__DATA FOR THE TASK__
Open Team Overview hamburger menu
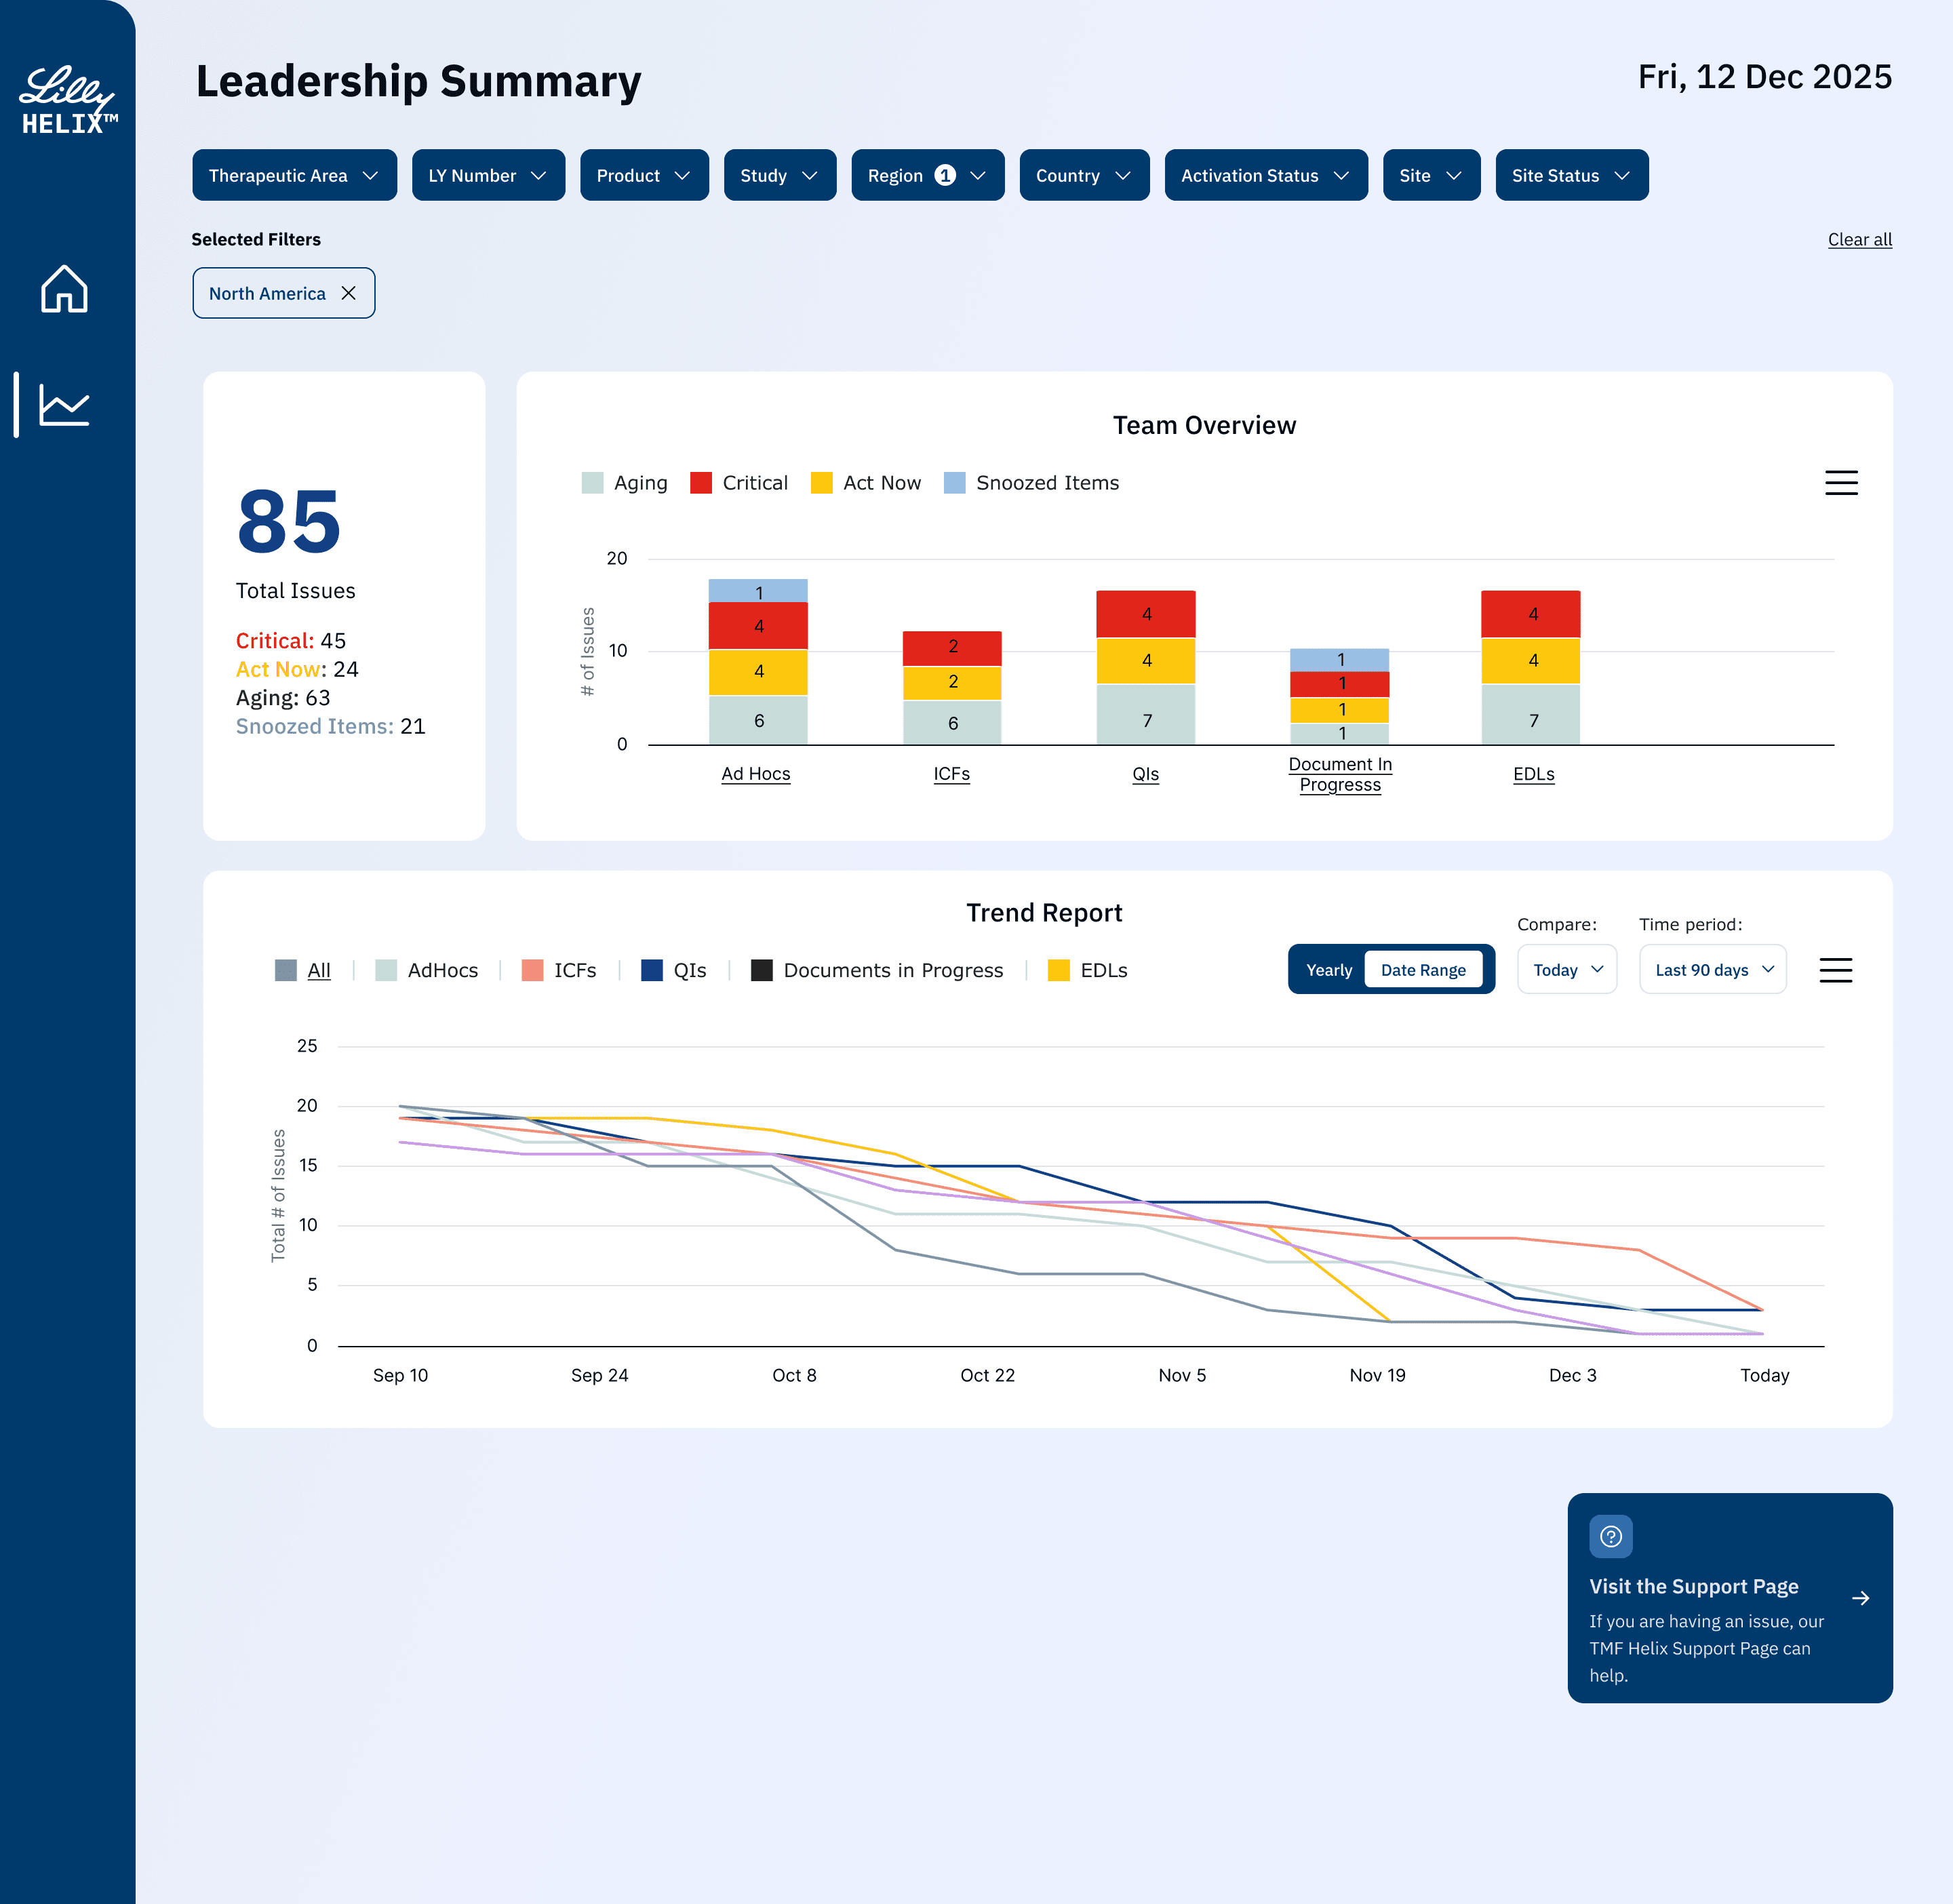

==

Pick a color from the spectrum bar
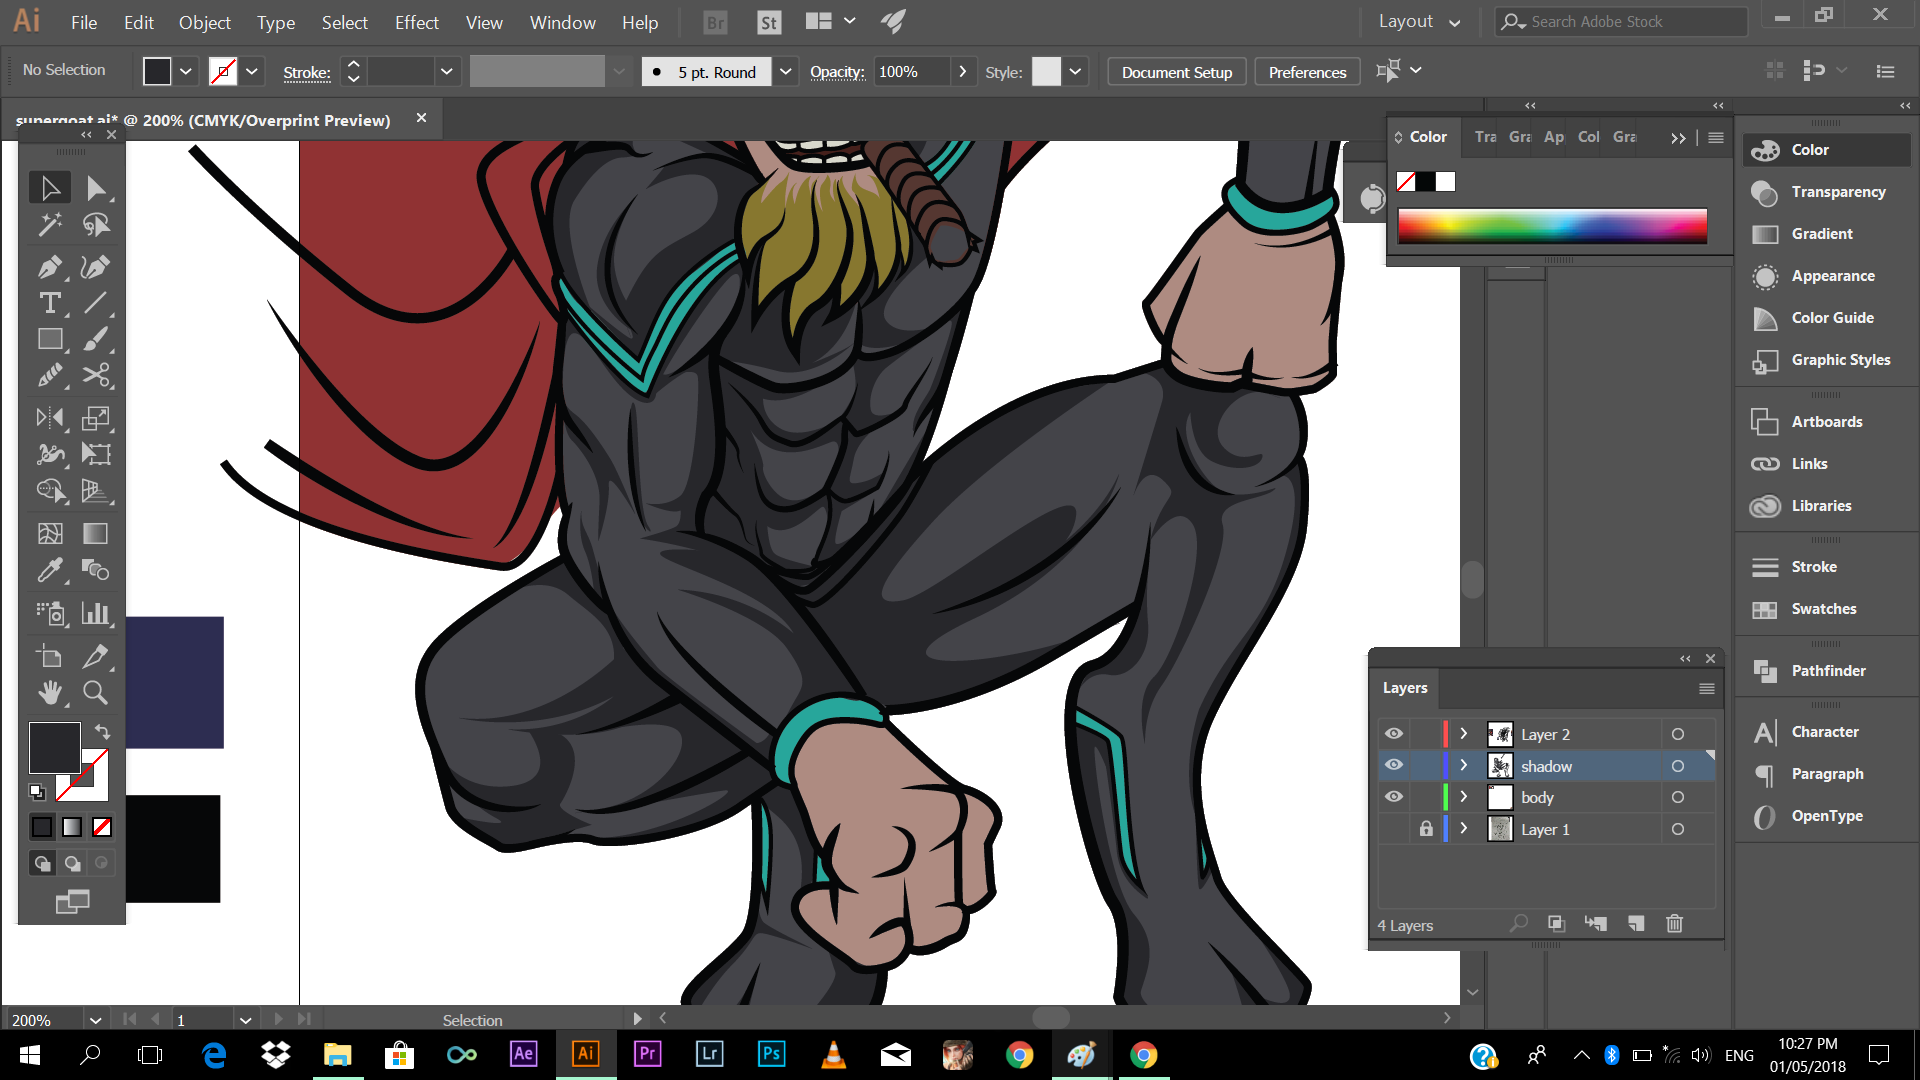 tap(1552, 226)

==

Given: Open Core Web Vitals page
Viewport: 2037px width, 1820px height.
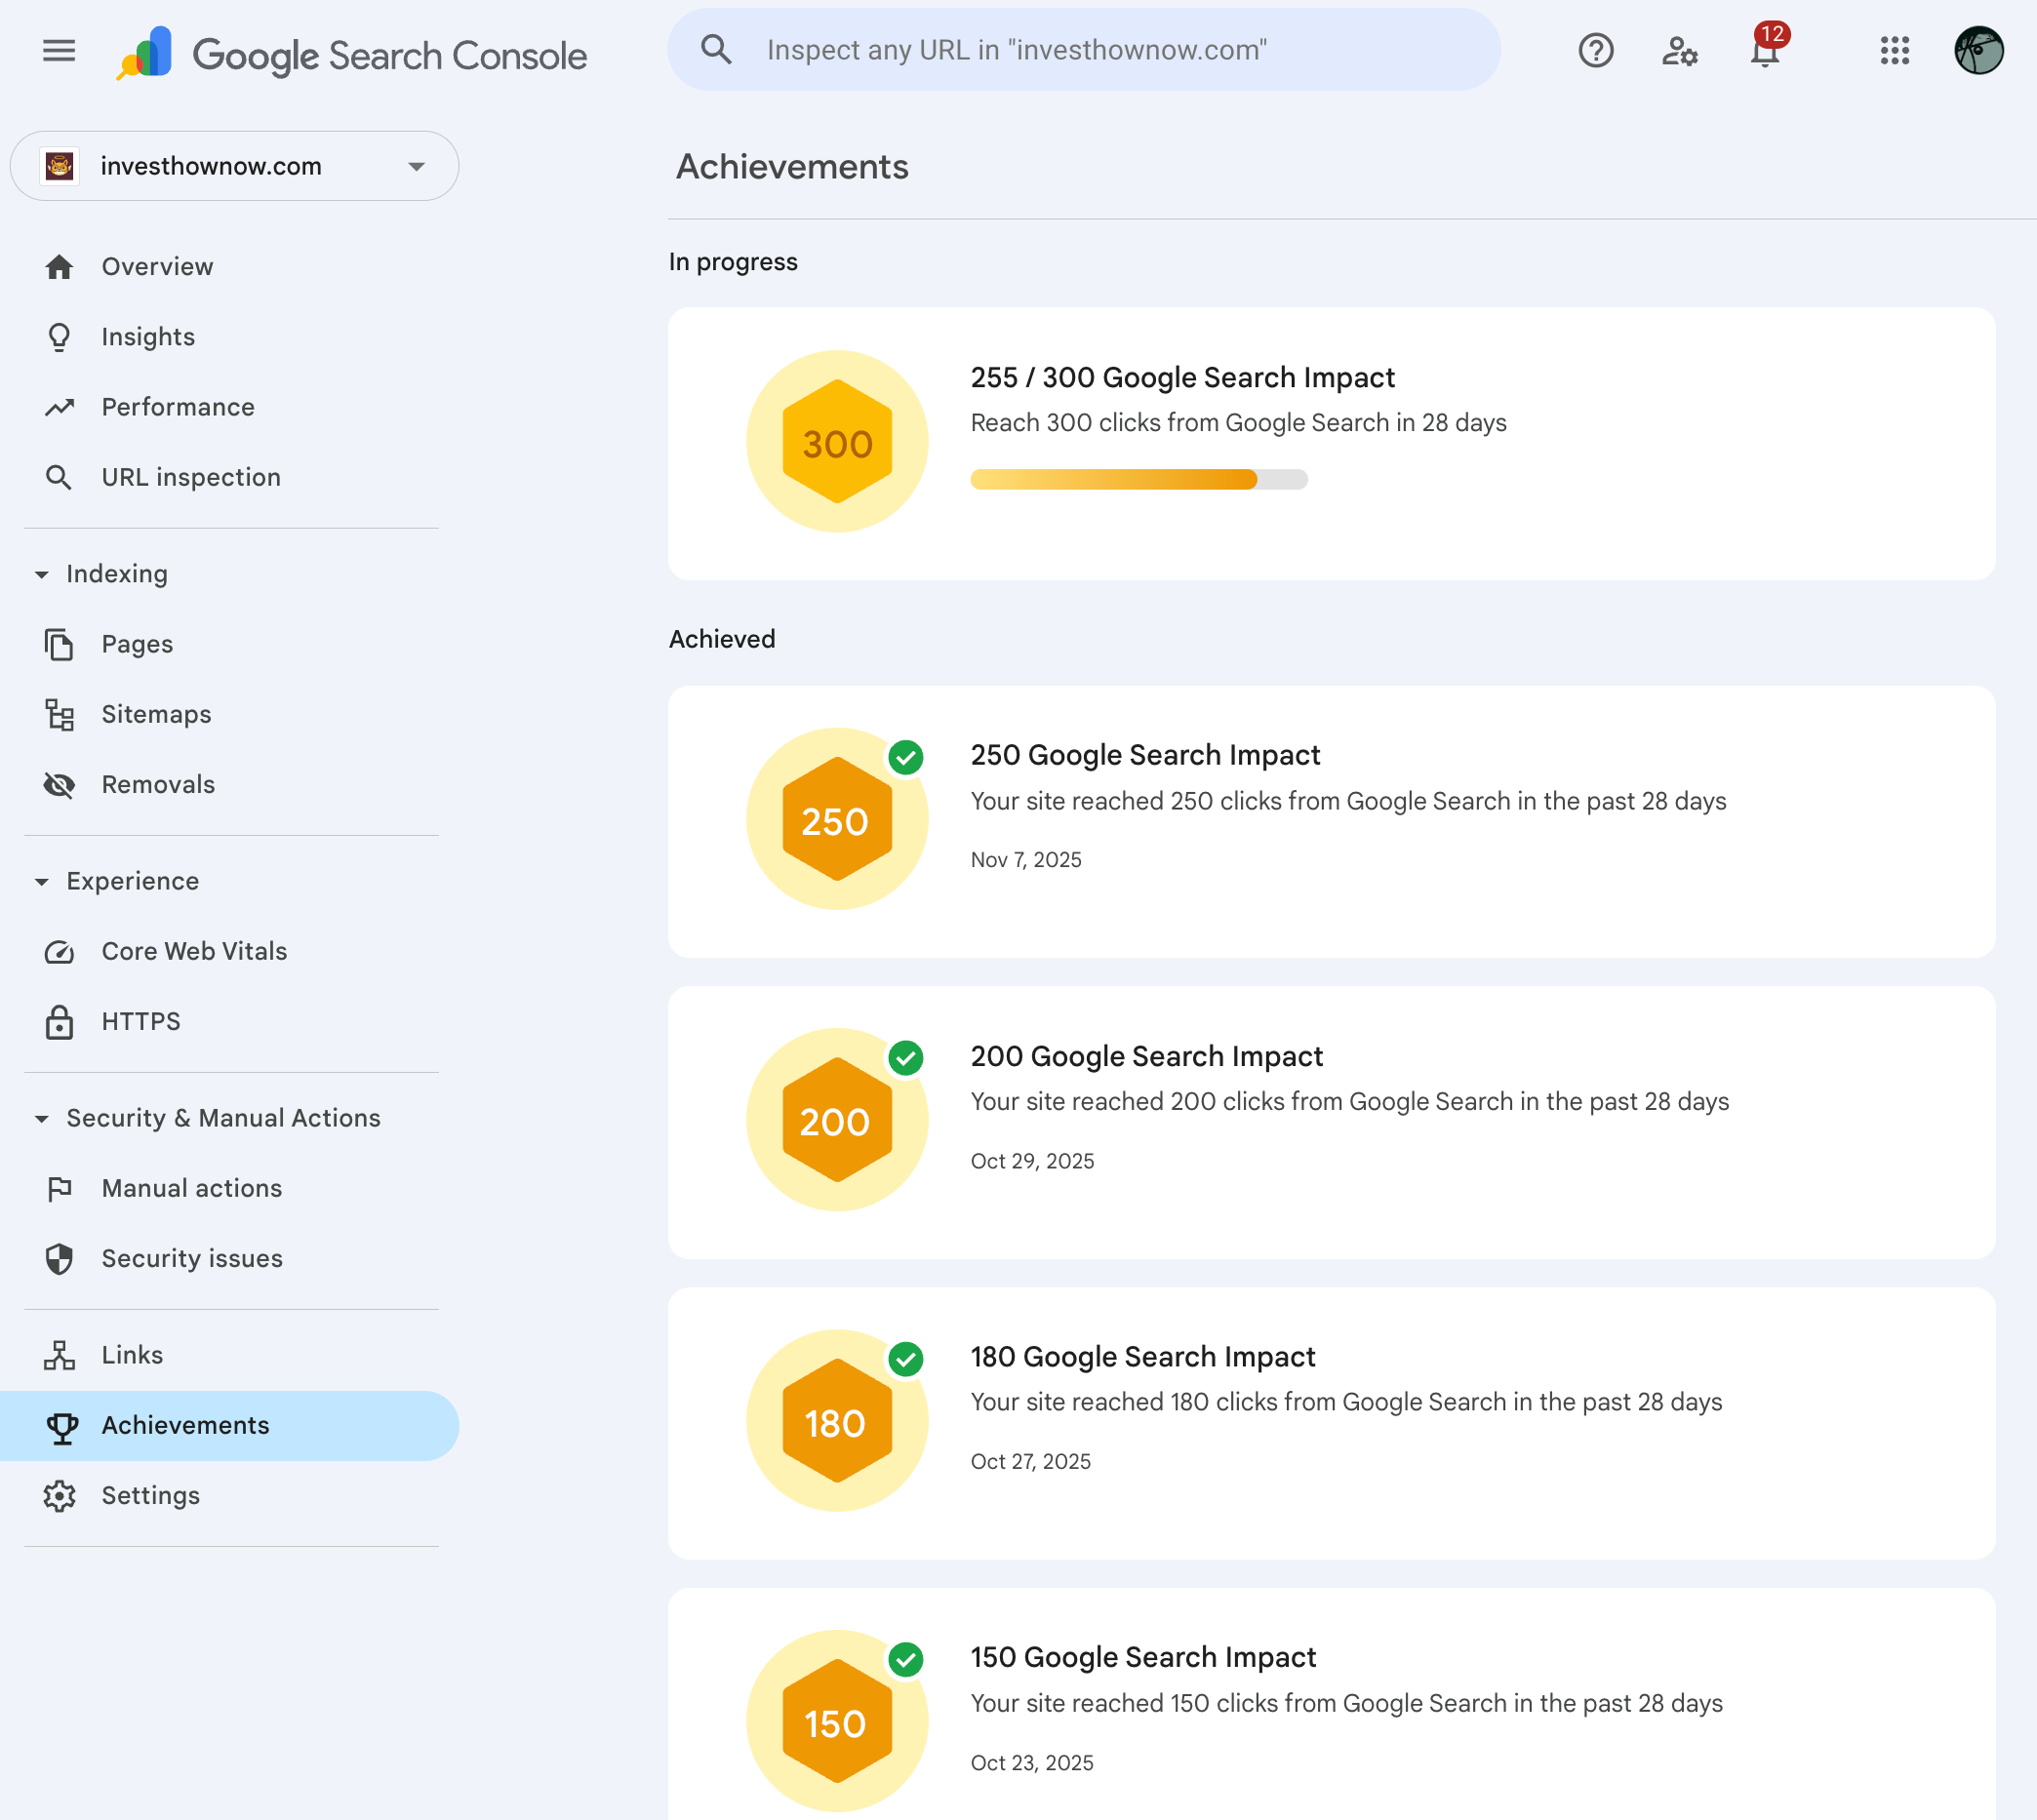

__EXERCISE DESCRIPTION__
Show the lines where the word "Open" appears in the entries.

__YOUR RESPONSE__
Open Team Overview hamburger menu
Given: Open Core Web Vitals page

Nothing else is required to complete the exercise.